DALLA QUASI CRISI AL POSSIBILE +7 SU E GIÙ JUVE CON VISTA CHAMPIONS
Dalla crisi ormai ineluttabile (con lo spettro di Allegri già evocato su Sarri) al possibile +7 vincendo stasera. Dal sorpasso sicuro della Lazio (e magari dall’aggancio probabile dell’Inter) alla fuga decisiva, grazie anche ai prossimi due turni non impossibili contro Lecce e Genoa. La percezione del campionato della Juve è come un ottovolante fuori controllo, oggi scudetto, domani chissà. Meglio attenersi
allora ai fatti: la Juve non è spettacolare come Sarri avrebbe dovuto renderla, ha momenti di noia e debolezza come visto nelle finali di Coppa Italia e Supercoppa Italia, un’identità tattica non ben definita anche per la variabile CR7, e un potenziale offensivo inespresso. Ma è lassù ancora una volta, come fa da nove anni, con molteplici soluzioni tecnico-tattiche che nessun altro possiede forse neanche in Europa, e un’abitudine al potere che logora chi non ce l’ha. Resta la favorita, ma guai oggi a leggere la sconfitta della Lazio come il segno di una resa annunciata. L’Atalanta era il peggio che Inzaghi potesse trovarsi sulla sua strada da qui ad agosto, ultima giornata. Quando i bianconeri avranno in testa anche la Champions cui aggrapparsi disperatamente, perché il “solo” scudetto sarebbe comunque una delusione e uscire con il Lione un disastro.

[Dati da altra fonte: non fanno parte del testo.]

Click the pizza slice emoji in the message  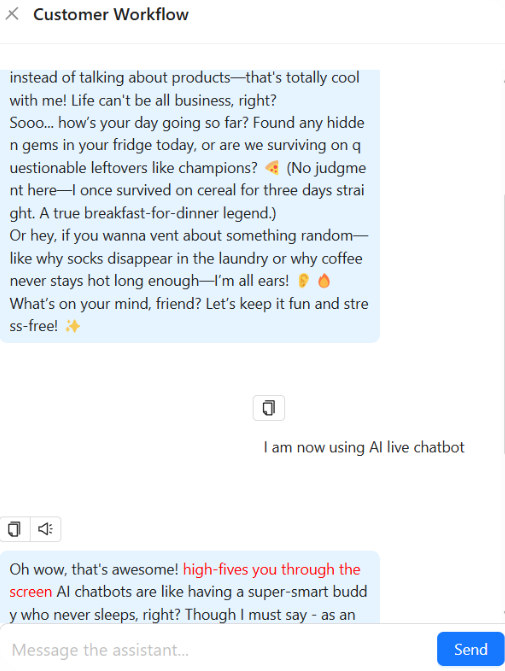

La Lazio invece può pensare soltanto il campionato, il che compensa la delusione per la striscia invincibile di 21 risultati utili interrotta dal lockdown prima che dall’Atalanta. E il fatto che la “rosa” non sia all’altezza di quella di Sarri.
Certo Luis Alberto, Milinkovic, Acerbi e Immobile non hanno alternative come Dybala, Pjanic e Bonucci: servirà una chimica d’autore per tenerli sempre al massimo nei momenti chiave. Però l’ostacolo più duro è ormai dietro e la Juve, da affrontare in uno Stadium senza tifosi, è già stata messa sotto due volte. E poi ci vorrebbe una macchina del tempo per capire quanto influiranno turnover, impegni a ritmo continuo e stress psicofisico. Forse Sarri non ha più dubbi sul ruolo vero di Bernardeschi, deve metabolizzare la rinuncia a Sarri ma non può intervenire su CR7, s’è capito.

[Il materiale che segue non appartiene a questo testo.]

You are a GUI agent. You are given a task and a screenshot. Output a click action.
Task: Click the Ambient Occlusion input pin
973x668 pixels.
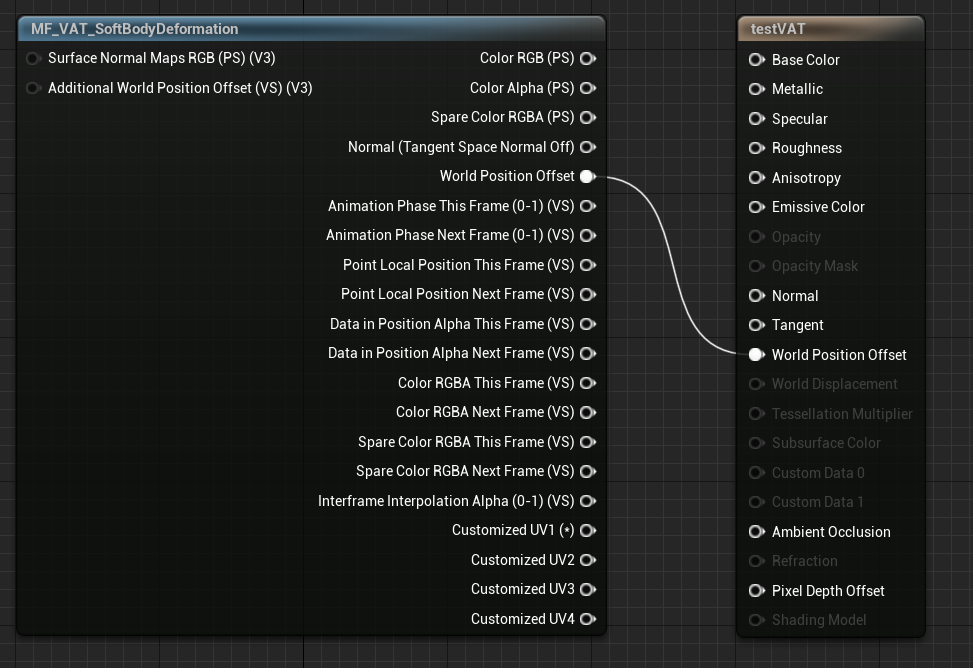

L’Inter invece non ignorava il gap tra titolari e riserve, ma non può illudersi che rimettendo in pista Brozovic, De Vrij e Lautaro sia tutto come prima,
perché anche i big dovranno inevitabilmente tirare il fiato.
Lukaku stesso, prima o poi. Quindi il ricorso alle seconde linee sarà forzato e Conte dovrà lavorare su soluzioni di gioco alternative. Oltre al turnover esagerato, quello che ha colpito in negativo è stata infatti l’incapacità di variazioni sul tema: se non fosse arrivato lo sciagurato rigore di Boga, chissà. Discorsi che non sembrano scalfire invece l’Atalanta che gioca come se non fossero trascorsi tre mesi di passione: quattro gol al Sassuolo, tre alla Lazio in rimonta, e il paradosso di una condizione arrivata forse troppo presto. Nessuno le toglierà la prossima Champions, anzi, fossimo nell’Inter, daremmo uno sguardo allo specchietto retrovisore.
Ma poi a metà agosto ci sarà “questa” Champions, con formula a gare secche che può sconvolgere qualsiasi previsione e scala di valori. Quello dev’essere l’obiettivo: essere realisti e chiedere l’impossibile.
Anche perché recuperare 12 punti in 11 giornate alla Juve, con Inter e la Lazio di mezzo, non è uno scherzo, pur continuando a correre su questi ritmi e giocando, riconosce il Gasp, “anche senza bisogno dell’allenatore”. Ma l’Europa quest’anno potrebbe essere più democratica.